«Graciosas Senhoras, quanto mais penso
cá comigo e contemplo como são as senhoras naturalmente piedosas, mais concluo
que esta obra lhes parecerá austera e pesada no princípio, assim como o é a
dolorosa lembrança da última peste, com que ela se inicia, para todos os que a
viram ou que de algum outro modo souberam de seus estragos. Mas não quero que
isso as assuste e impeça de prosseguir, como se, lendo houvessem de estar
sempre entre suspiros e lágrimas. Este horripilante início não deve ser
diferente do que é para o caminhante a montanha acidentada e íngreme, atrás da
qual se encontre uma planície belíssima e amena, que lhe parecerá tanto mais
agradável quanto maior tiver sido o padecimento da subida e da descida.

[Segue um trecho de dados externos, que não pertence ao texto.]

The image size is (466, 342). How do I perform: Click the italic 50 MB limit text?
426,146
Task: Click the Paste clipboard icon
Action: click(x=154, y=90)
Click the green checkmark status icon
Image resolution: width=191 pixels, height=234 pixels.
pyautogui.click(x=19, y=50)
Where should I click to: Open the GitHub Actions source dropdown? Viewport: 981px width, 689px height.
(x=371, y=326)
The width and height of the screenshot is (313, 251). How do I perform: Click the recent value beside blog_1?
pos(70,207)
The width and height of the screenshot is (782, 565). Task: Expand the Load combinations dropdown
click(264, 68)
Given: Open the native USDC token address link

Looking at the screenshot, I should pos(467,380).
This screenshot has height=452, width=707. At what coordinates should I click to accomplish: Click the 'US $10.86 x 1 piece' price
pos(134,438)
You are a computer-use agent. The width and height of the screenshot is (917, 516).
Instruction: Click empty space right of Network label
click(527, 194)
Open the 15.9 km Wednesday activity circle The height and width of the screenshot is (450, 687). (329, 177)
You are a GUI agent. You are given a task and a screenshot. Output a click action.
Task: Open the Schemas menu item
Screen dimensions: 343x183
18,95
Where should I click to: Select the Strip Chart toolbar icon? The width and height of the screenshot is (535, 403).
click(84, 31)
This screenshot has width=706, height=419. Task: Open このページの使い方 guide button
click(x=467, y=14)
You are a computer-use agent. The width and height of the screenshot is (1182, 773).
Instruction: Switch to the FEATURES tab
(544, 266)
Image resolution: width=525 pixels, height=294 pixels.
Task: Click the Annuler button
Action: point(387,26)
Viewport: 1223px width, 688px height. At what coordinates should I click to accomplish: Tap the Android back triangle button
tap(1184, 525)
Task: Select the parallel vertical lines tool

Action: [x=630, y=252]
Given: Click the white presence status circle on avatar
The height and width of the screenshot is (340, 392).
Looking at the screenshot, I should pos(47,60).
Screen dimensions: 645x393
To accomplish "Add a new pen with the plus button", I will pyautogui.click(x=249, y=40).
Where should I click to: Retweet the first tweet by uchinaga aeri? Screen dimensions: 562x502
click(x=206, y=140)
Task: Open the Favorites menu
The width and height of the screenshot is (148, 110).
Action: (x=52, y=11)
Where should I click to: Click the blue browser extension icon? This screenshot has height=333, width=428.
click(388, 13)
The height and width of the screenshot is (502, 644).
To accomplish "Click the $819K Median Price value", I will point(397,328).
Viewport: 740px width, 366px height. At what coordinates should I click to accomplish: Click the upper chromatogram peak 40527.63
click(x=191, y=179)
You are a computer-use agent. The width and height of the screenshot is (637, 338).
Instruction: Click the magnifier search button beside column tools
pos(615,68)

E,
assim como os confins da alegria são ocupados pela dor, as misérias têm seus
limites no contentamento que sobrevém.
A este breve aborrecimento (digo breve
porque contido em poucas linhas) seguem-se logo o deleite e o prazer já
prometidos, que talvez não fossem esperados de tal início, caso isto não fosse
dito.»
Bocaccio,
Decameron, in https://www1.folha.uol.com.br/livrariadafolha/2013/09/1340037-leia-trecho-de-decameron-obra-prima-de-boccaccio.shtml
(acedido em 05.04.2020)
Assim começa a primeira jornada do livro que Giovanni Boccaccio
escreveu no seguimento da Peste Negra que se declarou em Florença em 1348. O Decameron, cuja tradução de Urbano
Tavares Rodrigues para a editora Relógio d’Água pode ser requisitado na nossa
biblioteca, quando abrir, constitui-se num conjunto de contos de amor narrados
durante dez dias por dez jovens (sete raparigas e três rapazes) refugiados da epidemia numa espécie de quarentena dedicada ao amor.
Em 1971, Pasolini realizou um filme a partir da obra que está disponível no you tube.